Las manifestaciones conforman la expresión reivindicativa por excelencia, cuya efectividad es proporcional al nivel de presión que encaucen las masas a través de sus concentraciones. Es una obviedad que si el acto de manifestarse no se comprendiera como una herramienta para presionar a una institución local, nacional o internacional, su razón de ser se extinguiría. Por supuesto, en democracia es debido que se defienda el derecho a manifestarse a toda costa, por encima de muchos otros derechos que el ciudadano tiene a su disposición y a los cuales puede acceder con la misma rigurosidad con la que este tiene que cumplir sus deberes; no obstante, esta defensa no ha de malentenderse de tal manera que se llegue a dulcificar la esencia inmanente a las manifestaciones, que no es menos ni más que la presión en sí misma. De tal manera es cuasi irrebatible lo fundamental de la presión en el acto de manifestarse, puesto que, por ejemplificar, a nadie –o a pocos– les cabría comparar el éxito de una manifestación multitudinaria que paralizara una calle principal con respecto a otra –manifestación– ostensiblemente más reducida que no provocara colapso alguno. El hecho de negar que las manifestaciones constituyen una de las diversas posibilidades de presionar que los ciudadanos, unidos, tienen a su disposición es incoherente. De la misma incoherencia pecan quienes hacen de la manifestación –y por extensión de su respectiva presión– un acto insurrecto de necesaria extirpación.
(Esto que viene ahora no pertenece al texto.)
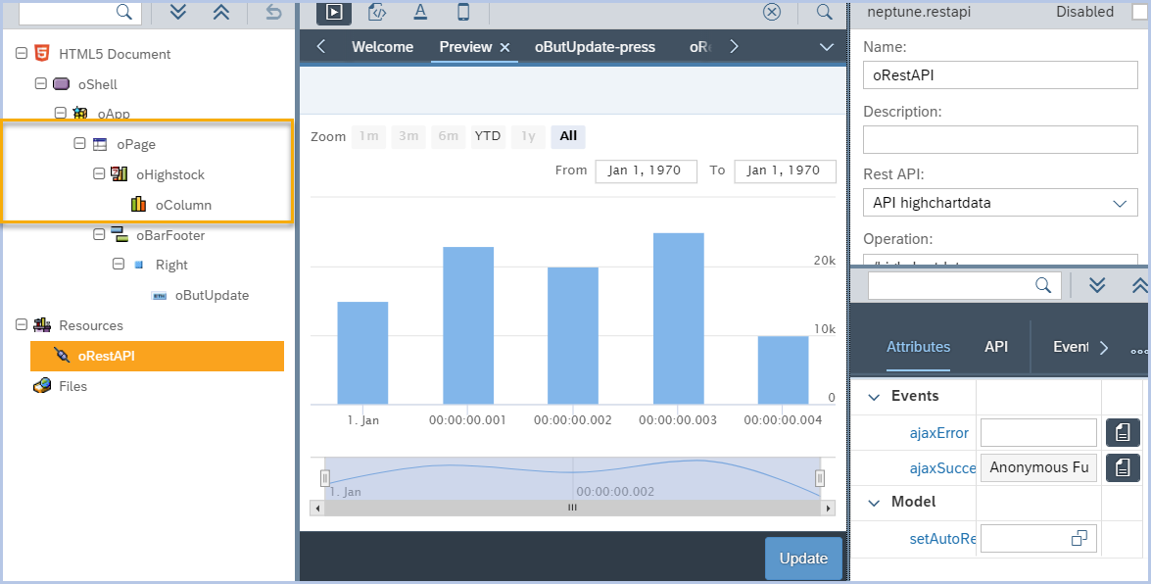
Task: Toggle the Disabled checkbox
Action: click(x=1139, y=12)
En toda sociedad que se considere democrática tanto la manifestación como la expresión de opinión entre otros muchos caminos para hacer escuchar la voz del pueblo, han de ser respetadas, promocionadas y protegidas. El problema se plantea cuando alguna de estas dos expresiones citadas atraviesa los límites lógicos mediante insultos, acusaciones exacerbadas haciendo alusión a ideologías o a posturas ajenas tildándolas de extremadas sin serlas, con intenciones claras de obstruir la libertad de otras personas que opinan de distinta manera, o recurriendo a discreción a ataques fulgurantes que atentan contra la integridad de uno de los pilares del sistema actual. La justicia y la legislación en la que se basa la primera componen uno de estos pilares del sistema actual.
Cuando se ofende a quienes cumplen con la legislación y se llega, en algunos casos, a lanzar acusaciones gravísimas, sin evidencias que las respalden, en contra de quienes ejecutan con la debida fidelidad el corpus legislativo tildándolos de estar engullidos por ideologías anti-democráticas, no se puede sino hablar de una ofensa tiránica con tintes delictivos y ciertas reminiscencias fascistas. Se puede opinar y manifestarse para mostrar una discrepancia específica, pero dentro de los cánones democráticos, sin salir de ellos, sin precipitarse en cuestiones que no se pueden ni argumentar, ni demostrar. Pues si se atraviesan las murallas de la democracia, se puede presumir únicamente de contar con una ideología extrema, en ningún caso equiparable, aunque se insista, a una izquierda o derecha democráticas.
Aquellos que se amparan bajo el delicado velo del Estado de Derecho deben custodiar la justicia y respetar su integridad atendiendo a la legislación vigente y a su progresiva evolución, sin fijar su vista más allá de ellas, pues de hacerse así no estaríamos sino alimentando la elevación de un estado arbitrario y anárquico, donde cada uno aplicaría la justicia según mejor le conviniera y dependiendo de a quien se acusara. Esta conducta responde a una de las diversas personificaciones del autoritarismo, de igual manera peligrosa sea sustentada y justificada por una plataforma ideológica u otra.
Las reivindicaciones deben hacerse escuchar cuando la justicia esté aplicando erradamente la legislación en alguno de los casos que están en sus manos, siempre sosteniendo como referencia la legislación del país, no la que es deseada por el individuo, aquella que se cree idónea para el bien de la nación y del mundo en general, ese pensamiento que en cada persona es diferente.
Si se diera el caso de que estas reivindicaciones se dieran, como he supuesto, por una mala praxis, incluso asistiría con relativa normalidad a las increpaciones proferidas en un tono más alto de lo común (aunque dentro de lo obvio); sin embargo, dada las condiciones actuales, no considero ni comprensible ni tolerable que se exhiba una virulencia tan desbordante con aquellos que hacen su trabajo conforme a la legislación, sin error inexcusable de por medio, ni desigualdad que valga. En una sociedad democrática no basta con que uno hable de conspiraciones, ha de demostrarlas, ya que mientras no puedan ser demostradas no quedarán más que en una paranoia personal, aunque en realidad estas sean tan cierta como la trivial iniquidad humana.